Positive results were registered in growth (7 percent in the
first quarter, leading the Ministry of Finance to retain its
6.8 percent target for the year), unemployment (9.1 percent,
down from 9.6 percent a quarter earlier), investment (1.69
billion USD in the first five months of the year) and the
budget (where a 31.5 percent surge in tax revenue has
balanced a 178 percent increase in subsidy spending). Only
on inflation and trade were the results mixed: prices at the
end of July were up 5.1 percent over their level a year
earlier, with food products increasing 9.1 percent over the
period. The High Planning Commission and Bank al-Maghrib
continue to predict that inflation will moderate by the end
of the year, though they anticipate it will exceed last
year's 2 percent and likely the 3.3 percent registered in
2006.
3. (U) On the trade front, however, little relief appears to
be on the horizon. Updated trade figures through the end of
July show that imports increased by nearly 28 percent over
last year, easily eclipsing the 18 percent growth registered
by Moroccan exports. The country's overall trade deficit
thus rose 72.8 percent from 3.56 billion USD to 6.17 billion
USD. The export figures actually overstate the health of
most Moroccan exports, since virtually the entire increase
came from exports of phosphates, which more than doubled.
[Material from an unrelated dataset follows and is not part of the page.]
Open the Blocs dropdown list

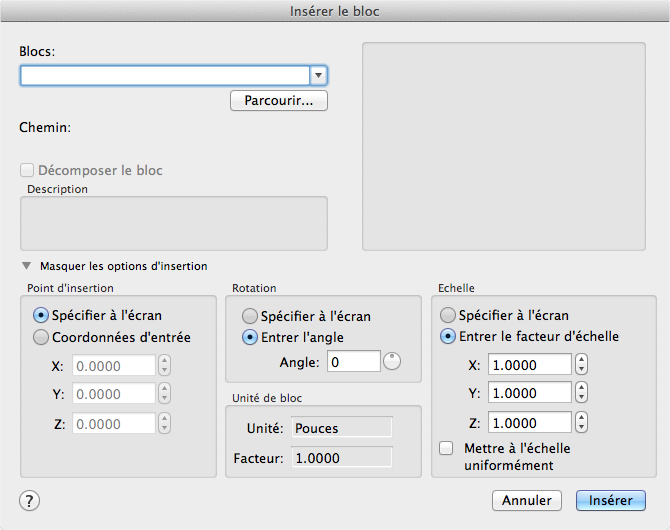pyautogui.click(x=318, y=75)
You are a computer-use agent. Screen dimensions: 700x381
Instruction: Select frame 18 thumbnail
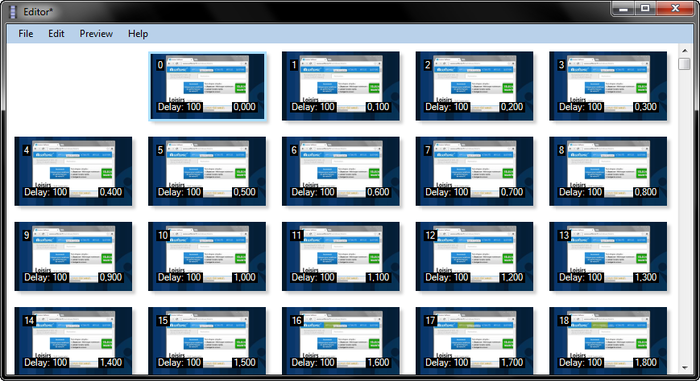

Non-phosphate exports were essentially flat.
----------------
A CALL TO ACTION
----------------
4. (SBU) The increasing trade deficit has prompted increased
concern in both the Moroccan government and international
economic institutions. Visiting IMF Director General
Dominique Strauss-Kahn encouraged the government to address
both the country's trade balance and the system of
generalized subsidies when he visited in July. Prime
Minister El-Fassi subsequently moved to set up a special
interministerial commission to consider the issue. That body
met on September 9, and Trade Minister Abdellatif Maazouz
subsequently urged patience. He noted that a new action plan
to address the growing deficit has been elaborated, but
judged that it will not bear fruit before 2010. Much of the
problem, he argued, is conjunctural, and stems from the
increased cost of the energy and agricultural inputs on which
Morocco depends. Maazouz outlined a strategy that includes a
strategic action plan to encourage exports, focused on tying
export promotion to the government's other strategies, such
as the "Emergence" plan for industry. Other measures that
have yet spelled out in detail include enhanced regulation of
imports, increased economic oversight, and modernization of
Morocco's operational framework and regulatory provisions for
international commerce.
5. (SBU) Notwithstanding increased alarm in Morocco's
economic press about the trade imbalance, not all of our
contacts are concerned. Ahmed Laaboudi, head economist at
the Centre Marocain de Conjuncture, a leading think tank,
played down the issue when we saw him last month. While
admitting that the balance is not ideal, he argued that
"Morocco can handle it even at its current level," thanks to
continued strong tourism receipts and unexpectedly high
remittances from Moroccans residing abroad. Such transfers,
he noted, have "boomed beyond what we expected."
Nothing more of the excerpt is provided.